Today, bloggers are the ones that carry transparency’s torch in the name of open government. “Bloggers carry so much influence that many senators have a young press aide dedicated to the care and feeding of online media,” says Packer. “News about, by, and for a tiny kingdom of political obsessives dominates the attention of senators and staff, while stories that might affect their constituents go unreported because their home-state papers can no longer afford to have bureaus in Washington.”

Transparency has become the enabler for what The Daily Beast’s Washington bureau chief Howard Kurtz calls an “era of sound-bite warfare on steroids.” Partisan organizations now exist whose sole aim is to discredit public officials and craft previously benign remarks into incendiary blows. Sound-bite snippets are volleyed up and copied into the broadcast and blogger media while these organizations claim that they “make their research transparent,” and are thus able to escape culpability on the denigration of our political system.

Senior Senator Lamar Alexander (Republican) describes the effect as “this instant radicalizing of positions to the left and the right.” No longer do the right and left sides speak to or even look at each other. No one is actually even in the governing chamber when their colleagues stand up. And whereas Senators in the seventies would have lunch together, if a Republican joins a lunch full of Democrats today, their identity is kept a secret to protect their reputation.
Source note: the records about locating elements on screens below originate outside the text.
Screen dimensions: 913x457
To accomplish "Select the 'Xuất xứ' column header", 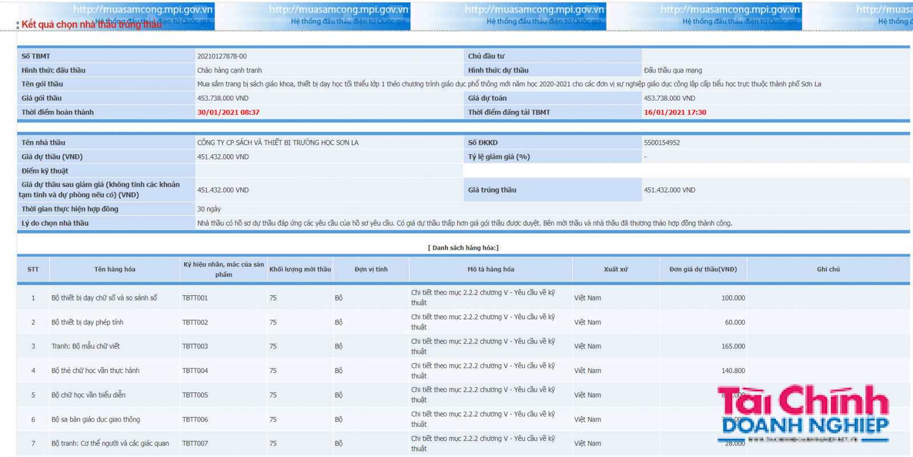I will [x=616, y=269].
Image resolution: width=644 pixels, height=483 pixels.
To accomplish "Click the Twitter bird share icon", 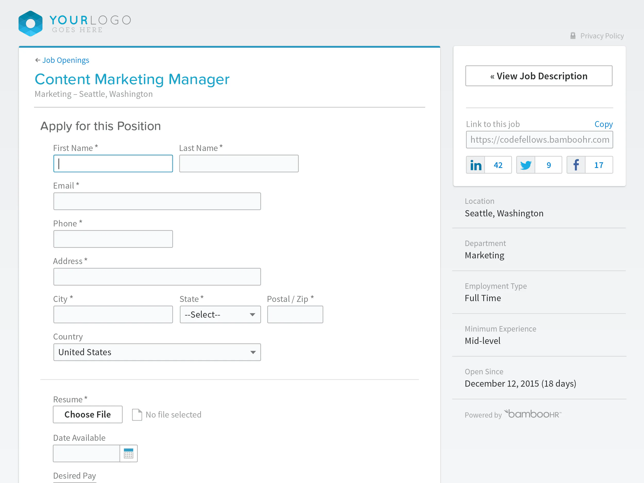I will tap(526, 165).
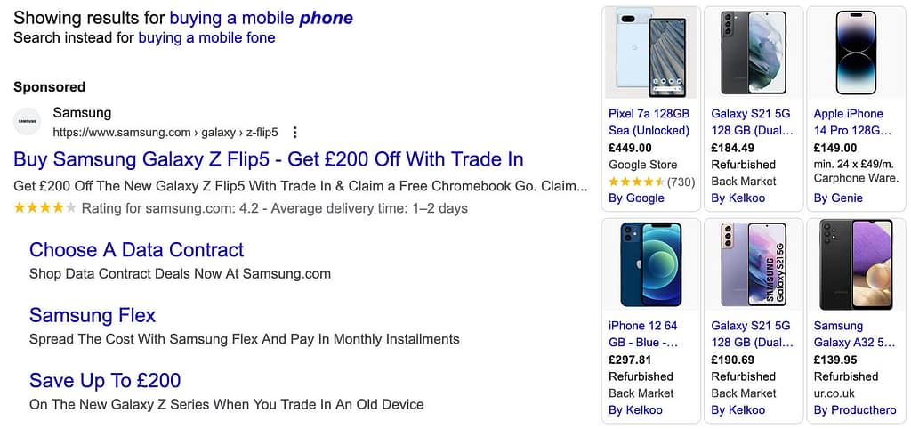The height and width of the screenshot is (429, 911).
Task: Open the blue iPhone 12 product image
Action: [650, 264]
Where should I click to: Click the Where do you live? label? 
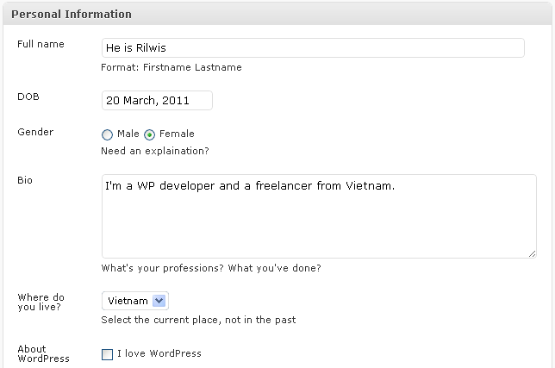click(x=41, y=302)

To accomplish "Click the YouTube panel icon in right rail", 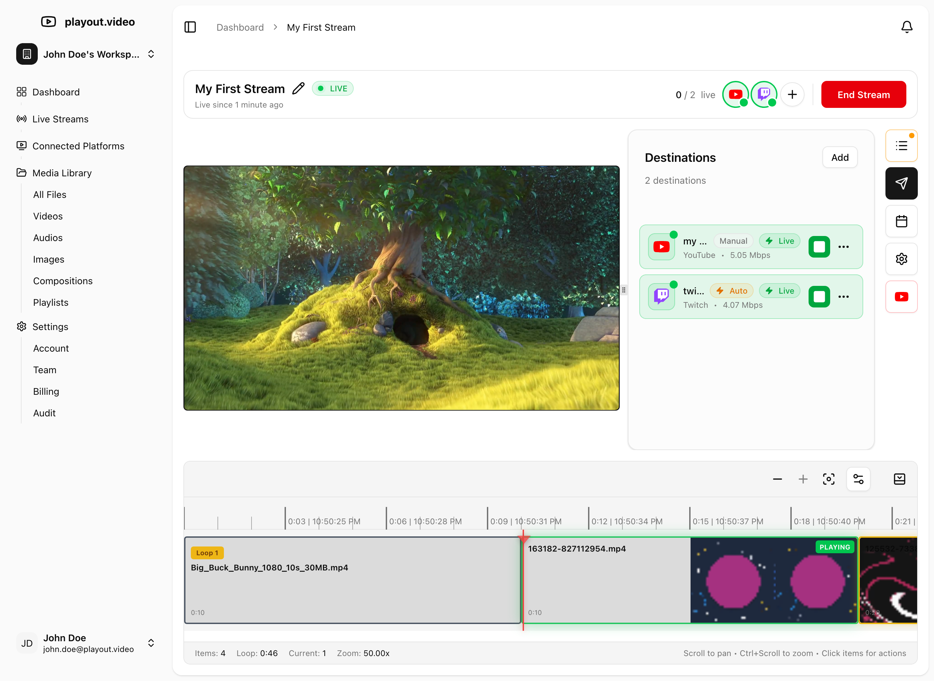I will click(x=901, y=297).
Trust is non-existent, and the tradition of politics – that of “substantive, thoughtful and moderate discussion” – is swept aside.

Massive demonstrations around Wisconsin’s Capitol led to the eventual block of Walker’s legislation – hey, don’t mess with a Sconnie – but most protesters understood they weren’t marching for the right to retain collective bargaining, but against the pure ego-centric, heavy-handed idiocy that is Scott Walker. They were marching for the right to have a conversation. Wisconsin’s Democartic Senators went so far as to flee the state and hide out in Illinois to stall the passing of the bill.
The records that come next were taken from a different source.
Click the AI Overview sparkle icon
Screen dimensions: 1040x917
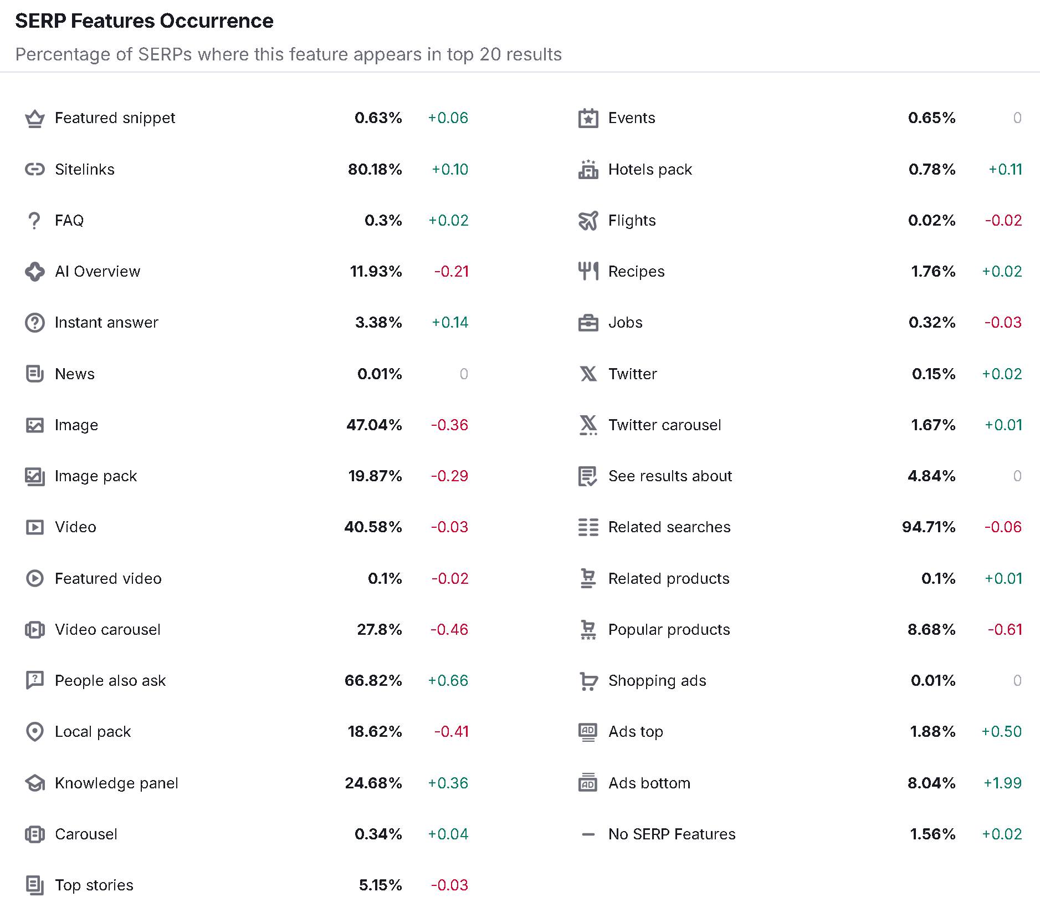click(x=35, y=272)
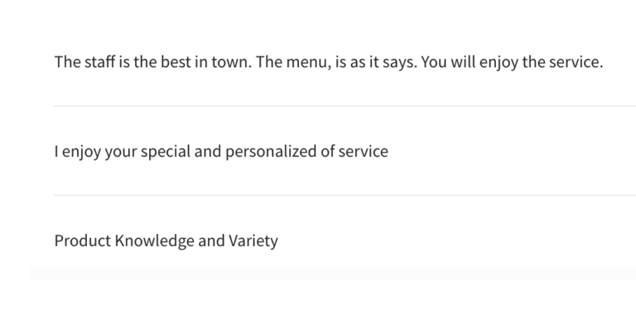Click the word 'Product' in the third review

[x=83, y=241]
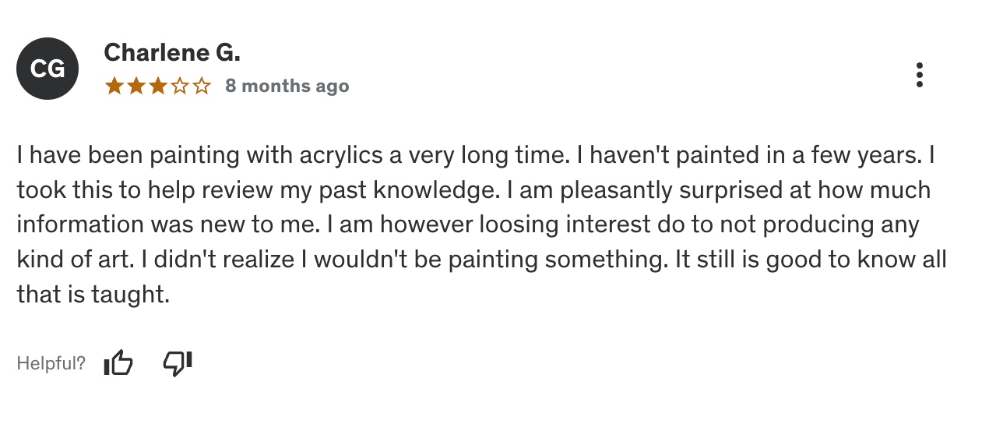Click the phrase "kind of art" in review
989x424 pixels.
(73, 259)

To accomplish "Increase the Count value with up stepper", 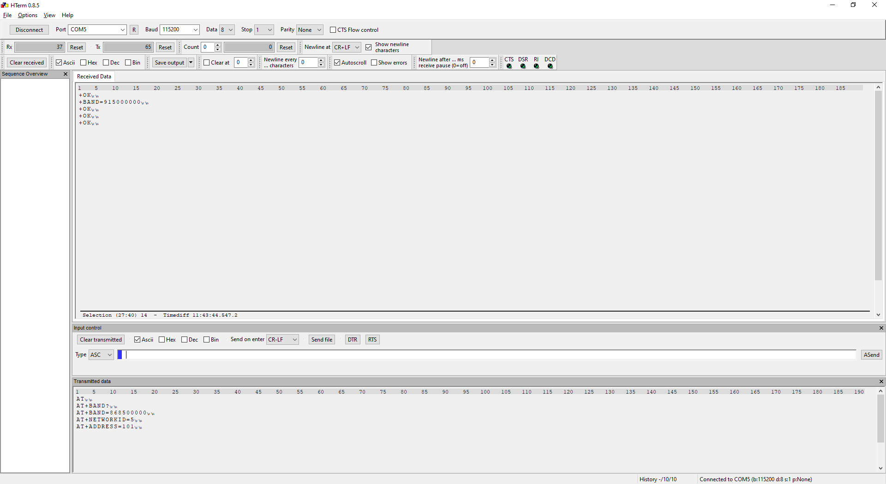I will point(217,45).
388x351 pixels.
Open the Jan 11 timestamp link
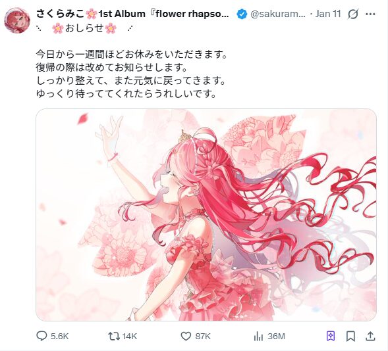pyautogui.click(x=328, y=14)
“Walker doesn’t negotiate. Whether it’s with state workers or Democratic lawmakers, he wouldn’t come to the table,” State Representative Joe Parisi said. “And that’s the problem.” So the Dems decided not to show up either. Instead, both parties talked to the press as if media were meditator, and the bloggers and media did what they do best, reducing an issue to one remark versus another and one party against the other.

Meanwhile, it wasn’t reported that both sides – Republicans and Democrats – came to march around the Capitol. And lest we forget, during the winter in Wisconsin, that is an especially big deal.  It wasn’t reported that the demonstrations were peaceful and respectful. And it wasn’t reported that demonstrators showed up to talk to each other when our politicians would not.